__Problem requirements__: In the article on United Airlines' Boeing 737 MAX order, which three hub airports does United plan to strengthen connections at?

__Document section__:
=== Section Start ===
United Airlines said Monday that it was adding 25 planes to its order for Boeing’s 737 MAX jet, bringing its total to 180 in the coming years, and that it had sped up the delivery timeline as it seeks to position itself for the expected recovery in travel.
The expanded order is the latest show of confidence in the plane, which has just begun to fly again after two crashes led to a worldwide grounding for almost two years. It is also good news for Boeing, which is working to move past the MAX crisis and, more recently, engine troubles aboard some of its 777 planes.
“These new aircraft are going to allow us to be more competitive,” said Andrew Nocella, United’s chief commercial officer. “It’s the right aircraft at the right time.”
United plans to use the jet throughout North America, including Hawaii, replacing smaller planes as demand returns, Nocella said. It is also more fuel efficient than its predecessors, an important benefit for the airline as it seeks to reduce its carbon footprint. And the plane will help United restart its strategy of strengthening connections at hub airports in the middle of the country, in Houston, Chicago and Denver, he said.
“This is going to allow us to get back on that track as we come out of the pandemic,” Nocella said.
=== Section End ===
__Records shown__:
=== Section Start ===
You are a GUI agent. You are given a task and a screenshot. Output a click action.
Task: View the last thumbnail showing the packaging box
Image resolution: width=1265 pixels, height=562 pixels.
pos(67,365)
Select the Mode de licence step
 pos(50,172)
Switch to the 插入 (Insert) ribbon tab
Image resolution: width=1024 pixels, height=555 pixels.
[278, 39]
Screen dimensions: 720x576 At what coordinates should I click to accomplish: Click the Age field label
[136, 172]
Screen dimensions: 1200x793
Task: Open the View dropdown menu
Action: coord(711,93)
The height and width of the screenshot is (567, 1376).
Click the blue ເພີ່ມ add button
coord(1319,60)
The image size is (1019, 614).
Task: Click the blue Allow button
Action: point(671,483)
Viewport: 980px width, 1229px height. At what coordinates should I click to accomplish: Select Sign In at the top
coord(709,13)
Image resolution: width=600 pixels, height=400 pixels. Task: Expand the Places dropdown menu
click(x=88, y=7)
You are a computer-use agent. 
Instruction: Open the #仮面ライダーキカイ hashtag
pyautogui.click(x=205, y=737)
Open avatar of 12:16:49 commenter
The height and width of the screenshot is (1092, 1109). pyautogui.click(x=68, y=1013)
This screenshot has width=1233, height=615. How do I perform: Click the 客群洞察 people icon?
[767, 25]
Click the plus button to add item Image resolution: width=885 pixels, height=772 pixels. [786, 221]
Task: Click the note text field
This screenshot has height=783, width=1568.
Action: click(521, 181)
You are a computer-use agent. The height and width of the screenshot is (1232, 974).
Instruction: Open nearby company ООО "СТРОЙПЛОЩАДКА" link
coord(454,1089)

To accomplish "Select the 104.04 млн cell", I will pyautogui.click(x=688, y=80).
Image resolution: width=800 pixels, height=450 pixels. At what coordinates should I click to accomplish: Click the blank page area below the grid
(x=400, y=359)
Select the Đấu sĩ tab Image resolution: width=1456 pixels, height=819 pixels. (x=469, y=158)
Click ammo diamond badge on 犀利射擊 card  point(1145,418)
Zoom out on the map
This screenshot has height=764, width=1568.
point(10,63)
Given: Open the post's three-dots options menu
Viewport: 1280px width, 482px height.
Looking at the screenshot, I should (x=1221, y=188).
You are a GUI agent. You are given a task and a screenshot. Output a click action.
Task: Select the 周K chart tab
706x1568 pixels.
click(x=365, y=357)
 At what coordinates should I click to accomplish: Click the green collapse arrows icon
=== Section End ===
__Solution to this task__: Houston, Chicago and Denver.